Notre deuxième partie a été consacrée à notre projet de recherche. Notre curiosité alliée à un
certain goût pour l’éclectisme, guidé parfois par nos expériences avec les praticiens, a eu pour
conséquence une certaine difficulté à nous situer dans le champ des sciences de gestion.
L’identification d’une communauté de chercheurs et le positionnement de nos travaux de
recherche dans des champs plus larges, que ceux dans lesquels ils avaient été initialement
développés, ont muri progressivement pour nous permettre dans ce document d’identifier les
problématiques des sciences de gestion auxquelles nous avions contribuées. Pourtant, avec
tout le travail de la première partie, nous nous sommes rendus compte que nous avions un
certain nombre de valeurs que nous avions toujours voulu défendre dans nos travaux et qui
avaient guidé nos choix tout au long de notre parcours. Cela nous a amené à identifier un
projet ambitieux et passionnant, dans lequel nous nous voyons bien encore nous réaliser
pendant plusieurs années. Il s'agit du pilotage les activités collectives complexes. Cet énoncé
peut paraître simpliste mais tous les termes le composant sont lourds de sens. Ces valeurs
représentent bien les projets que nous avons poursuivis et les résultats partiels certes mais en
adéquation avec les situations étudiées que nous avons pu obtenir. Pour nous, si l'action, l’agir
veut être efficace il doit nécessairement se penser dans le collectif. Elle devient alors une
action collective. Cette action collective a besoin être représentée, et la représentation
processuelle axée sur la prestation finale de l'organisation assure selon nous une meilleure
efficacité. Même au niveau inter-organisationnel, l'efficacité nous semble devoir passer par un
agir collectif à l'intérieur d'un réseau englobant tous les participants à la prestation finale.
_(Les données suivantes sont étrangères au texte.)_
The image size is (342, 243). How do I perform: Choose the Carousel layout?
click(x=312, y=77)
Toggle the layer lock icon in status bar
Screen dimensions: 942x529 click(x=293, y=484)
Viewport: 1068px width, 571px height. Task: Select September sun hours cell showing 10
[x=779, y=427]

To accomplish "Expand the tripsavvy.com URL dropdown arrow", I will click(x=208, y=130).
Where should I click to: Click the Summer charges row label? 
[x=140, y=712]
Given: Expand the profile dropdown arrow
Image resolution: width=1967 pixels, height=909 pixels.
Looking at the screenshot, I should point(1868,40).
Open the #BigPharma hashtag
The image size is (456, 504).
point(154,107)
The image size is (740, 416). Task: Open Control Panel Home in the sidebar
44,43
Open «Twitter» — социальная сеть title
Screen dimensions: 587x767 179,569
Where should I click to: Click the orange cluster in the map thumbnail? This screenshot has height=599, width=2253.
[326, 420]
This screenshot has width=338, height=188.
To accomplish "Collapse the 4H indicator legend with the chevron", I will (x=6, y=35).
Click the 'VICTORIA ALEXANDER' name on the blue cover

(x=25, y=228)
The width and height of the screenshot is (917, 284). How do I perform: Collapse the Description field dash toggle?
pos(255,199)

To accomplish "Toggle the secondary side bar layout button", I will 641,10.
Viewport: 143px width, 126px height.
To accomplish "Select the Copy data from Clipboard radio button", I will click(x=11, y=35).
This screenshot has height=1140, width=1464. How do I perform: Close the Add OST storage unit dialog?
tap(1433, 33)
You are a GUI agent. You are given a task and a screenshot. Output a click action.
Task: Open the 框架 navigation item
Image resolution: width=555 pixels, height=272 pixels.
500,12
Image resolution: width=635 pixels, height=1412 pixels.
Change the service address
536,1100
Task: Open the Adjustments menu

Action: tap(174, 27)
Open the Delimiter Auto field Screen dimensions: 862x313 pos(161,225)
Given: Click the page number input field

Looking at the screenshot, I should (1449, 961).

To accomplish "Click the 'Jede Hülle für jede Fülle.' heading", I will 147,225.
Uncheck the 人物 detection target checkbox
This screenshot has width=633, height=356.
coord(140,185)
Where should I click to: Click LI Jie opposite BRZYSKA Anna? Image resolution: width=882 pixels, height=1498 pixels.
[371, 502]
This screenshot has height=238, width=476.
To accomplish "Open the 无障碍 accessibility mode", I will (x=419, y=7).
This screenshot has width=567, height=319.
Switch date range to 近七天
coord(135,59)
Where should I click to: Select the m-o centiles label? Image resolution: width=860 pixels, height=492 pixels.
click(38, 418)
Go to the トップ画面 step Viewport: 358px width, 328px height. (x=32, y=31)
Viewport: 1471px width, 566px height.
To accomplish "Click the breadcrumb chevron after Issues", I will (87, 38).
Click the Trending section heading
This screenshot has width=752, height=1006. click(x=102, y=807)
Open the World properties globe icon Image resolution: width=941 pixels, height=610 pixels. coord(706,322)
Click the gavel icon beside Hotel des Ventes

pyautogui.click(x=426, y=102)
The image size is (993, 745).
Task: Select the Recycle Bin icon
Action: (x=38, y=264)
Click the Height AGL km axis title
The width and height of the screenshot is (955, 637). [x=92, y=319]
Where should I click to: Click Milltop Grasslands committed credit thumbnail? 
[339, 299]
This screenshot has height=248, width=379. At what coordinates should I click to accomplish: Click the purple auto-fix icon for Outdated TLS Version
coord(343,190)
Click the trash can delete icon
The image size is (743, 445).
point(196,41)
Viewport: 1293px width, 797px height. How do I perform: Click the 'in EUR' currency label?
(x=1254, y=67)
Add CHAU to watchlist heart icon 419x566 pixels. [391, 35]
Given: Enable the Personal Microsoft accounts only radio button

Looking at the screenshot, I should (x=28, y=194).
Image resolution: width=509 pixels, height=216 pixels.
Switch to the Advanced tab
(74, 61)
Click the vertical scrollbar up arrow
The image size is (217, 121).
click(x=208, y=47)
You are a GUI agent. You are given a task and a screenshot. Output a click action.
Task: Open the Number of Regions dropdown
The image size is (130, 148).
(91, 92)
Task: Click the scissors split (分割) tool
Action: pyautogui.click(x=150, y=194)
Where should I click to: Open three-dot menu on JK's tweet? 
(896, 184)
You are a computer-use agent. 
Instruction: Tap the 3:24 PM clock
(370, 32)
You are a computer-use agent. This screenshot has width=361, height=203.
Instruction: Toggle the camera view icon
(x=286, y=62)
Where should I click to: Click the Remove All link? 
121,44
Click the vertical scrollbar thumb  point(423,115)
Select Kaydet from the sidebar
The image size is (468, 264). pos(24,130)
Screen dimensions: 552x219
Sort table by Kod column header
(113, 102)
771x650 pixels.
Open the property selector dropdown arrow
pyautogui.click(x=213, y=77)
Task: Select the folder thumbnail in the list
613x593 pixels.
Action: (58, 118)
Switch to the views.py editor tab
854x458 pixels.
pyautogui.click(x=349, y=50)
C'est-à-dire, l'ensemble des partenaires impliqués dans la chaîne de valeur au client. Mais
l’agir collectif ne se décrète pas, nous aurions plutôt tendance à dire que cela nécessite un
pilotage. Ce pilotage doit être capable de prendre en compte l'environnement dans une
dimension systémique. Nous sommes aussi convaincu qu'il doit s'appuyer sur un outil
regroupant tous les aspects déterminants de la valeur « sociale » (coût, qualité, délai, sécurité).